Awret, U. (2022). Holographic duality and the physics of consciousness. Frontiers in Systems Neuroscience, 16. doi:10.3389/fnsys.2022.685699
[Abstract]This paper introduces a novel dual-aspect theory of consciousness that is based on the principle of holographic-duality in modern physics and explores the prospects of making philosophically significant empirical discoveries about the physical correlates of consciousness. The theory is motivated by an approach that identifies certain anti-physicalist problem intuitions associated with representational content and spatial location and attempts to provide these with a consciousness-independent explanation, while suspending questions about the hard problem of consciousness and the more problematic “phenomenal character”. Providing such topic neutral explanations is “hard” enough to make a philosophical difference and yet “easy” enough to be approached scientifically. I will argue that abstract algorithms are not enough to solve this problem and that a more radical “computation” that is inspired by physics and that can be realized in “strange metals” may be needed.
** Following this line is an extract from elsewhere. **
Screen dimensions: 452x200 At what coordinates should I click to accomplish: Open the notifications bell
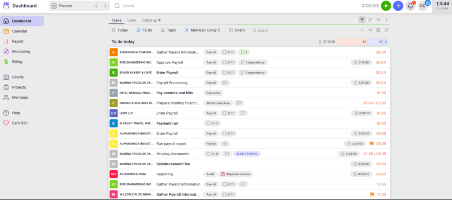coord(411,6)

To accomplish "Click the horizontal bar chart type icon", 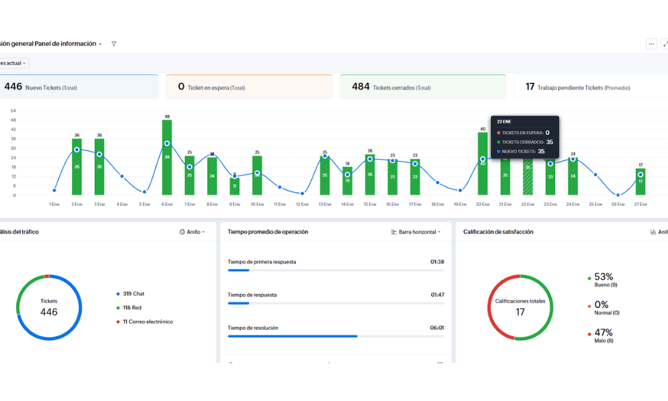I will 393,232.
While speculative, this approach has the potential to both establish necessary connections between structural aspects of conscious mental states and the physical substrate “generating” them and explain why this representational content is “nowhere to be found”. I will end with a reconsideration of the conceivability of zombies.
[Citing Place (1956)]  
Citing Place (1956) in context (citations start with an asterisk *):
Section EMPIRICAL CHALLENGES
Subsection The Meta-Problem of Consciousness
The second point of contact between physics and consciousness derives from the consideration of the “meta-problem of consciousness” — seeking to provide topic neutral explanation to what we say and know about consciousness — a strategy used by philosophers including Hobbes, Hume Spinoza and also Kant (1781/1999); Place (1956), Armstrong (1968); Dennett (1992), Rey (1996); Carruthers (2017), and lately Kammerer (2018) and Frankish (2019). The meta-problem is situated “in between” the hard and easy problems of consciousness. This empirical problem constrains the hard problem while lending itself to mathematical modeling.